Apple TV+ is truly giving us something to be thankful for this Thanksgiving with the release of their brand new psychological thriller “Servant” on November 28th. The series is directed and executive produced by Academy-Award nominated director M. Night Shyamalan and was created by British Academy of Film and Television Arts nominated executive producer and writer Tony Basgallop.
We have had the chance to preview “Servant” and it is without a doubt in our opinion one of the very best new series to debut this year. Each and every episode left us on the edge of our seats with so many twists and turns it was like a psychological thrill ride. We enjoyed every moment spent with this series which is chock full of both unspeakable tragedy and engaging mystery. Just when you think you’ve got it figured out, guess what? Bam! There is another complete twist in a different direction and you should always be aware that not everything is at it seems.
Beginning November 28, the first three episodes of “Servant” will be available to watch exclusively on Apple TV+ in over 100 countries and regions around the world.
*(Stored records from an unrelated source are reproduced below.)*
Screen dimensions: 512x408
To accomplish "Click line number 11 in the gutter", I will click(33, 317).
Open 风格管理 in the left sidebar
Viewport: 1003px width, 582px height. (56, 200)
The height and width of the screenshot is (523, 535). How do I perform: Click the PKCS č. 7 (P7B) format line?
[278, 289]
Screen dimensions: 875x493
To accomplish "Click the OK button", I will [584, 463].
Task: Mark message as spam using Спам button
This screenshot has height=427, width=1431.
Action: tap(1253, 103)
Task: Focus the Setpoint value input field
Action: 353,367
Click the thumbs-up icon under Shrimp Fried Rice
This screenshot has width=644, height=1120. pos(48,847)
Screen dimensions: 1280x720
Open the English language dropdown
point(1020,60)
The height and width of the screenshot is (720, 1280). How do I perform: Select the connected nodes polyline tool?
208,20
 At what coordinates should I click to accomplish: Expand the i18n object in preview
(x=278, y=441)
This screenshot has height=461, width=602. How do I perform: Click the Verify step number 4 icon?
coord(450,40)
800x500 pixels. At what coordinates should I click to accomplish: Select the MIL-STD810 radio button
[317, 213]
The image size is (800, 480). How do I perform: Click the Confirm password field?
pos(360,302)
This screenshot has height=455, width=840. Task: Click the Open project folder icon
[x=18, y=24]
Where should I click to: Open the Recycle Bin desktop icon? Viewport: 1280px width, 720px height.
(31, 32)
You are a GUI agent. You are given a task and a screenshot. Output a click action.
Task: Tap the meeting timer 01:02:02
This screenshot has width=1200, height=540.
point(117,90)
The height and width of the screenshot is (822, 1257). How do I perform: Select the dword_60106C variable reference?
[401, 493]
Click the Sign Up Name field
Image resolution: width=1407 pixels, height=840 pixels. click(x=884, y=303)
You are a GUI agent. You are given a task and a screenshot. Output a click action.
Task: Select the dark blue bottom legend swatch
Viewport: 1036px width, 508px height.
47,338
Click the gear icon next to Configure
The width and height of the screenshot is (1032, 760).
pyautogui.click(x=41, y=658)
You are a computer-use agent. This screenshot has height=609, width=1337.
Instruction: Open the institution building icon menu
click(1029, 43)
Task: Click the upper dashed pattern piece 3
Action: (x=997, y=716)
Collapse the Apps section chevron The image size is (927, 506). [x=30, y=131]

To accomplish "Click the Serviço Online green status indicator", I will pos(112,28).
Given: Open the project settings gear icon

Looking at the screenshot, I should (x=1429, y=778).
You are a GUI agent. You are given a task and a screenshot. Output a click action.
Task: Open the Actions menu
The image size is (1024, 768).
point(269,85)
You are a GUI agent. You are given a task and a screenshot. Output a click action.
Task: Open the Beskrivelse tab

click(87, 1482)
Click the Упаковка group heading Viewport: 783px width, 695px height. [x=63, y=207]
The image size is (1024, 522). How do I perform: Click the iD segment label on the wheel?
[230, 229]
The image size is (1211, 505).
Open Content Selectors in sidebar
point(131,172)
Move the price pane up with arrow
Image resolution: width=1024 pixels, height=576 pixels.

New episodes will continue to roll out weekly, every Friday.
We recently had a chance to catch up with director and executive producer M. Night Shyamalan to reveal some exclusive details about the premiere season of “Servant”, working with Apple TV+ and his plans for what may be in store for the future of the series.
When speaking about the various religious motifs that run throughout the series, Shyamalan tells us, “The idea is telling an almost biblical story, but doing it in a contemporary setting in one location and you are interpreting that, I love that idea, that we’re in one home, but we’re telling a biblical story. When I think about that, I think about “The Exorcist”, the story about humanity’s soul versus the Devil playing out in a girls’ bedroom in Georgetown. That is super powerful to me. Big stories told in a very small canvas. I like the tension of it and it envokes the viewer to participate in the storytelling, which is what I most want because if you participate than it is very personalized and it stays with you … that is what we hope to do with “Servant”.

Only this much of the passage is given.